Exercise objective →
Look through the data below and work out how many lines contain the string "Sort". Give the number alone.

Pixel coordinate grounding data →
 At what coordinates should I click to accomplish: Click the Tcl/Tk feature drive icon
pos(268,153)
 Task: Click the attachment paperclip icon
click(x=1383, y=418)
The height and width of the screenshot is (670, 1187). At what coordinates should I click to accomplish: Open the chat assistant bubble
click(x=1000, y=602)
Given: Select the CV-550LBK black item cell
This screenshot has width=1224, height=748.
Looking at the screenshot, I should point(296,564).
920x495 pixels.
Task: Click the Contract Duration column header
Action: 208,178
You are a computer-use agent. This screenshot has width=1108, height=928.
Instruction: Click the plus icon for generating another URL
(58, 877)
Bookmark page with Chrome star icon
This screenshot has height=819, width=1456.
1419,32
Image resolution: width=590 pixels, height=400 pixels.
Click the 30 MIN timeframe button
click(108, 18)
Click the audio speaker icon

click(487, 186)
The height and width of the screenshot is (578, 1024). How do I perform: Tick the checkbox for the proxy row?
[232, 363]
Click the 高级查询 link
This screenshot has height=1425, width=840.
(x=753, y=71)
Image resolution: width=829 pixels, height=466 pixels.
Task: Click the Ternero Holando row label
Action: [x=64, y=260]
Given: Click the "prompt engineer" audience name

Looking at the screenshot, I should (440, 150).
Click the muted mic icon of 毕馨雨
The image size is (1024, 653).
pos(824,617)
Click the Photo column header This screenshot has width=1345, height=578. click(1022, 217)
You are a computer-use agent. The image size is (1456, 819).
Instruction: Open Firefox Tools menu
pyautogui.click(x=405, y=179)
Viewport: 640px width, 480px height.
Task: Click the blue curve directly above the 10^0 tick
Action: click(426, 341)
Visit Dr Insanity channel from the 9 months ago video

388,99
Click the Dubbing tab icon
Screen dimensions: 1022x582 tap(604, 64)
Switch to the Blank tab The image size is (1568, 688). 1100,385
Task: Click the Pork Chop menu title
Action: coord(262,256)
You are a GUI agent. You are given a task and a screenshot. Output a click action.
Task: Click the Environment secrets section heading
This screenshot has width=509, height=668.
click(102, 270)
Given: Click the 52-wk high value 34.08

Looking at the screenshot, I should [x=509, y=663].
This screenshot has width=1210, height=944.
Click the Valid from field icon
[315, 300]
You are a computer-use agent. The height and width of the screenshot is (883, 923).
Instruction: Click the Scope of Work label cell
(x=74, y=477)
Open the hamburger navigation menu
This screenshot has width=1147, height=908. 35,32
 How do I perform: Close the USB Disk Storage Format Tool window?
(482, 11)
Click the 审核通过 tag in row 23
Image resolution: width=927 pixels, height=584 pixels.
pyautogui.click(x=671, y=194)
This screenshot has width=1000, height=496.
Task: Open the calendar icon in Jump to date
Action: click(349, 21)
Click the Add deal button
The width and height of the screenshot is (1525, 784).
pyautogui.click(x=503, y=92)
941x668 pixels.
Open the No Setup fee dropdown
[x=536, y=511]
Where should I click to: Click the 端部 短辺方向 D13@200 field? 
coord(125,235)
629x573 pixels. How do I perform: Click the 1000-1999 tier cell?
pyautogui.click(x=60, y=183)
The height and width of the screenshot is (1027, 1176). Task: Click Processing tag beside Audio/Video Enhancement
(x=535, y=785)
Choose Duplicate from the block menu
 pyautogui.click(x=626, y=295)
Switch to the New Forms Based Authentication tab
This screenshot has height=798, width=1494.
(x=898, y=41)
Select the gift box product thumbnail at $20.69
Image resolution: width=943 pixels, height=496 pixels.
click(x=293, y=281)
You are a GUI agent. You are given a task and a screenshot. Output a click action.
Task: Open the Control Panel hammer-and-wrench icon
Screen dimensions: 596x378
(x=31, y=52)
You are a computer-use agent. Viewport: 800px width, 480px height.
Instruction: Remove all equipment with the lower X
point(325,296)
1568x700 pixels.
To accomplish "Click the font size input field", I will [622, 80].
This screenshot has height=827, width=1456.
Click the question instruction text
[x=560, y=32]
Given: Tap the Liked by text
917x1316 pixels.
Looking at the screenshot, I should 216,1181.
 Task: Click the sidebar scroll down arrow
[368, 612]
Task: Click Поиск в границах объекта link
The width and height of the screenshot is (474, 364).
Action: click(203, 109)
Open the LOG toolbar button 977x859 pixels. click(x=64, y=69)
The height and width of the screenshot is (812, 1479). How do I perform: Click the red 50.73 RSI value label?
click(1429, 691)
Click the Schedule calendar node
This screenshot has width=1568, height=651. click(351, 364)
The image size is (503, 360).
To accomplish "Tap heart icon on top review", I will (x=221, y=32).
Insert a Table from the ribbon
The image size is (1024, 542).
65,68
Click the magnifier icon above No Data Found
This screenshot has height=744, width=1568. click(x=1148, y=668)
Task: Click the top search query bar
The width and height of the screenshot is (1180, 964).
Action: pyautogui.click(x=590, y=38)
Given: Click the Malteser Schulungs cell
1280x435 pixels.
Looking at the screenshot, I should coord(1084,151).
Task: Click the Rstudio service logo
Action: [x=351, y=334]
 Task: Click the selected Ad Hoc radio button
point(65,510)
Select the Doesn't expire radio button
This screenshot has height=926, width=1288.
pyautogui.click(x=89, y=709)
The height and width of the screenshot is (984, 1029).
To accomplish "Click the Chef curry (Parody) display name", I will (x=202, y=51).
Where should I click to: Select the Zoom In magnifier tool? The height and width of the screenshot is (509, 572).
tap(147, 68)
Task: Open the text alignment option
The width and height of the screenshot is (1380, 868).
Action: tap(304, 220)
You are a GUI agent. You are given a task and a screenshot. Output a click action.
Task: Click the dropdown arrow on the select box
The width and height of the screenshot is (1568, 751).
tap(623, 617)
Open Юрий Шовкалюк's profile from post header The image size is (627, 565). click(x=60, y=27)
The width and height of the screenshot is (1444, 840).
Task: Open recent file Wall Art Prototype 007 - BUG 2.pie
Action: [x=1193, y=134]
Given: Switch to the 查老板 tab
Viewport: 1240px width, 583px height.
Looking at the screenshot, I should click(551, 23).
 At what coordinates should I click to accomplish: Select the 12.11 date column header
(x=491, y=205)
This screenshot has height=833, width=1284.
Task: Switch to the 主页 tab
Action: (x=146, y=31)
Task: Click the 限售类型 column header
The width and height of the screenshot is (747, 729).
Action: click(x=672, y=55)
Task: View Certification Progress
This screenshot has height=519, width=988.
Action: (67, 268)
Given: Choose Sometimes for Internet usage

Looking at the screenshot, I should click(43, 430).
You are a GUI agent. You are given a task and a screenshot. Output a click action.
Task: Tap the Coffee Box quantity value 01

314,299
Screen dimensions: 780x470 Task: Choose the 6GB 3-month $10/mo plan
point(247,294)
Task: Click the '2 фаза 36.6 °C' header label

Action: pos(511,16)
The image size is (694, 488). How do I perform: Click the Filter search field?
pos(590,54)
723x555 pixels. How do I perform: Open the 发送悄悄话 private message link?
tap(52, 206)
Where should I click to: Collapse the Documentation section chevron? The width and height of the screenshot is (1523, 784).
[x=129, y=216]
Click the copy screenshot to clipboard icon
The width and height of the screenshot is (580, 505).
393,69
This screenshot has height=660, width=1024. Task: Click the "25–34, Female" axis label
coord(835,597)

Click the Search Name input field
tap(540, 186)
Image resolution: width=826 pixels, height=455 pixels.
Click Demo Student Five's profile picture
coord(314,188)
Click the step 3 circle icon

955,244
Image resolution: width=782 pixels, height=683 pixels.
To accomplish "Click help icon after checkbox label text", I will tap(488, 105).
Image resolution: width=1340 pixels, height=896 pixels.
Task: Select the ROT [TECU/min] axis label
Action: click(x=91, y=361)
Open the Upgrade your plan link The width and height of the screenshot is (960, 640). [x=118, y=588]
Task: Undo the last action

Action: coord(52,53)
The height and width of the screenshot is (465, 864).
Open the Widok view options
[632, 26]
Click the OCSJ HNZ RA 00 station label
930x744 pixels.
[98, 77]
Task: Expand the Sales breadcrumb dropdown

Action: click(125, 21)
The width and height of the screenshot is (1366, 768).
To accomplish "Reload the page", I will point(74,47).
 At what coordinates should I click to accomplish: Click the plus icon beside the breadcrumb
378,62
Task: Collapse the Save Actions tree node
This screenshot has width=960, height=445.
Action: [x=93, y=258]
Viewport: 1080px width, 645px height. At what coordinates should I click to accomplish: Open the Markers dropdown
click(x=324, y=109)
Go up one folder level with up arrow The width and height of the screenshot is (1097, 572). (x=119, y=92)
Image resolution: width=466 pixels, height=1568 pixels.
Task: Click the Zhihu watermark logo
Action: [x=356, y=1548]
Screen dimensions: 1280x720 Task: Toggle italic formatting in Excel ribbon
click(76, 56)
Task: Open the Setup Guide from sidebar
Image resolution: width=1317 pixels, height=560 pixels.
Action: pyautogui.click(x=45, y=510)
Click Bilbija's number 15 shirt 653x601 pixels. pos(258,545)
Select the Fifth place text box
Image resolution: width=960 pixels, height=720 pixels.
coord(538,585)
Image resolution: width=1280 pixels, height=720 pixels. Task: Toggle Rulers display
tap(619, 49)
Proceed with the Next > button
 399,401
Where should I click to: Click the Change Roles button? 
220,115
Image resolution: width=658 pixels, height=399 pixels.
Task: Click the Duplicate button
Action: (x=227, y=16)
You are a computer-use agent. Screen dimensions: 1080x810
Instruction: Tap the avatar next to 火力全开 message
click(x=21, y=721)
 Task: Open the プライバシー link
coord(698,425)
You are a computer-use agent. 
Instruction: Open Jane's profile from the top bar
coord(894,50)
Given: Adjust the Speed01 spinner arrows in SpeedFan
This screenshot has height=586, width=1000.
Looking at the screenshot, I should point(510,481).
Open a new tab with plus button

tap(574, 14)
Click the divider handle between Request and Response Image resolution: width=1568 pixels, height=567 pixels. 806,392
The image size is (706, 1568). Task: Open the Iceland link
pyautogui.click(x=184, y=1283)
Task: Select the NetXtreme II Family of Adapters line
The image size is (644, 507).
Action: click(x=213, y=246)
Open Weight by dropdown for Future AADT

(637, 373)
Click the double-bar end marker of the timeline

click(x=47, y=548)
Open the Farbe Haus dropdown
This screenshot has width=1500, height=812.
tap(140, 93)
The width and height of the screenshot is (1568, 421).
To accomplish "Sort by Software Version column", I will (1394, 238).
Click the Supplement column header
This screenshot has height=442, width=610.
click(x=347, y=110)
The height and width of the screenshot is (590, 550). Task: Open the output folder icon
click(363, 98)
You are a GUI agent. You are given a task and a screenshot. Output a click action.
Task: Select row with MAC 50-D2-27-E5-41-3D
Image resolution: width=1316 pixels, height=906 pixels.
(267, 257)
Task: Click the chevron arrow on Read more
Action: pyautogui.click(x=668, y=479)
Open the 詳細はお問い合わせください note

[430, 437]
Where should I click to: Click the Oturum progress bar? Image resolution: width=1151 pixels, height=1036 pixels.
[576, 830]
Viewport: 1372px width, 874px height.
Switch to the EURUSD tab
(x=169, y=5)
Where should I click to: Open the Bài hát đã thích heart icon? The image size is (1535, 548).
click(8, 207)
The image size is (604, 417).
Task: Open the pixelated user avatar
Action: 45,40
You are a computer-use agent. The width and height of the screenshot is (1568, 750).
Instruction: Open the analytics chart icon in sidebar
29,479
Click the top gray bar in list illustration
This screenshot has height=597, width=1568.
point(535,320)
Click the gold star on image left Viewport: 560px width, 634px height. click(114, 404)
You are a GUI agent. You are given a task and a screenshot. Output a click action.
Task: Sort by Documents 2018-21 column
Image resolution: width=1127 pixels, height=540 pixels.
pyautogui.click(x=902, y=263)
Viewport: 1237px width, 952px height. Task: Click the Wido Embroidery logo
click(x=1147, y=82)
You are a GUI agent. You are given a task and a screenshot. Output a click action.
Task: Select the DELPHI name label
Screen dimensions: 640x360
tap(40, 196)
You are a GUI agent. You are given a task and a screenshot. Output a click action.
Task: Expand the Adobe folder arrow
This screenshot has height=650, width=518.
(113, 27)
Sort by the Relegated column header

Solution to the problem →
3